Task prompt >> Every line from the line containing "[Judge says Pentagon's" through the final line below is to be repeated exactly; no other line is.

Records shown >>
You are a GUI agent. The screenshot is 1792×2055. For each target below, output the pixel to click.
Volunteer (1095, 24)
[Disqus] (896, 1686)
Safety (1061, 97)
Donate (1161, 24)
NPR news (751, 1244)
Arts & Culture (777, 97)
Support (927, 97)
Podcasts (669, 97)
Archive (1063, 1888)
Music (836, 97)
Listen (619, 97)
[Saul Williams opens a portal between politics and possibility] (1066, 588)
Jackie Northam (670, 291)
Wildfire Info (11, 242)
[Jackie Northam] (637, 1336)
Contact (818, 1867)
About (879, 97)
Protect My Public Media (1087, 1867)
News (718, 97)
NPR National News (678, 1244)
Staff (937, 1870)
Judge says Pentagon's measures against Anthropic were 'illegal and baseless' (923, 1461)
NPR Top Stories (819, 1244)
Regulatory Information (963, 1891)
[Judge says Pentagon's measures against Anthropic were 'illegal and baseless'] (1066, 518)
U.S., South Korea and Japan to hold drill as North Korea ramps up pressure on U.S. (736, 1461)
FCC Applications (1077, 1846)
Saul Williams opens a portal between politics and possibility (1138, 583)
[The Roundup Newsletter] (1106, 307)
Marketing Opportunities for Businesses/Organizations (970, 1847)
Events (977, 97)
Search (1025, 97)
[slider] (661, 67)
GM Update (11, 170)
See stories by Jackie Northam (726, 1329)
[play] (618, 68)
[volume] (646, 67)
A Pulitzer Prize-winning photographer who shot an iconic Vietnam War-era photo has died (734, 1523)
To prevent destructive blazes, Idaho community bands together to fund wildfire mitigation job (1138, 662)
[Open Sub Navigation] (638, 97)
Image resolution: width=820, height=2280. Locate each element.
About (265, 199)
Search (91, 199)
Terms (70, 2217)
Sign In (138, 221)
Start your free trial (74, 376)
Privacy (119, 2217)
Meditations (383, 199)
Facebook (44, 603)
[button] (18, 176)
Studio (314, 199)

Written solution >>
[Judge says Pentagon's measures against Anthropic were 'illegal and baseless'] (1066, 518)
U.S., South Korea and Japan to hold drill as North Korea ramps up pressure on U.S. (736, 1461)
FCC Applications (1077, 1846)
Saul Williams opens a portal between politics and possibility (1138, 583)
[The Roundup Newsletter] (1106, 307)
Marketing Opportunities for Businesses/Organizations (970, 1847)
Events (977, 97)
Search (1025, 97)
[slider] (661, 67)
GM Update (11, 170)
See stories by Jackie Northam (726, 1329)
[play] (618, 68)
[volume] (646, 67)
A Pulitzer Prize-winning photographer who shot an iconic Vietnam War-era photo has died (734, 1523)
To prevent destructive blazes, Idaho community bands together to fund wildfire mitigation job (1138, 662)
[Open Sub Navigation] (638, 97)
Image resolution: width=820, height=2280. Locate each element.
About (265, 199)
Search (91, 199)
Terms (70, 2217)
Sign In (138, 221)
Start your free trial (74, 376)
Privacy (119, 2217)
Meditations (383, 199)
Facebook (44, 603)
[button] (18, 176)
Studio (314, 199)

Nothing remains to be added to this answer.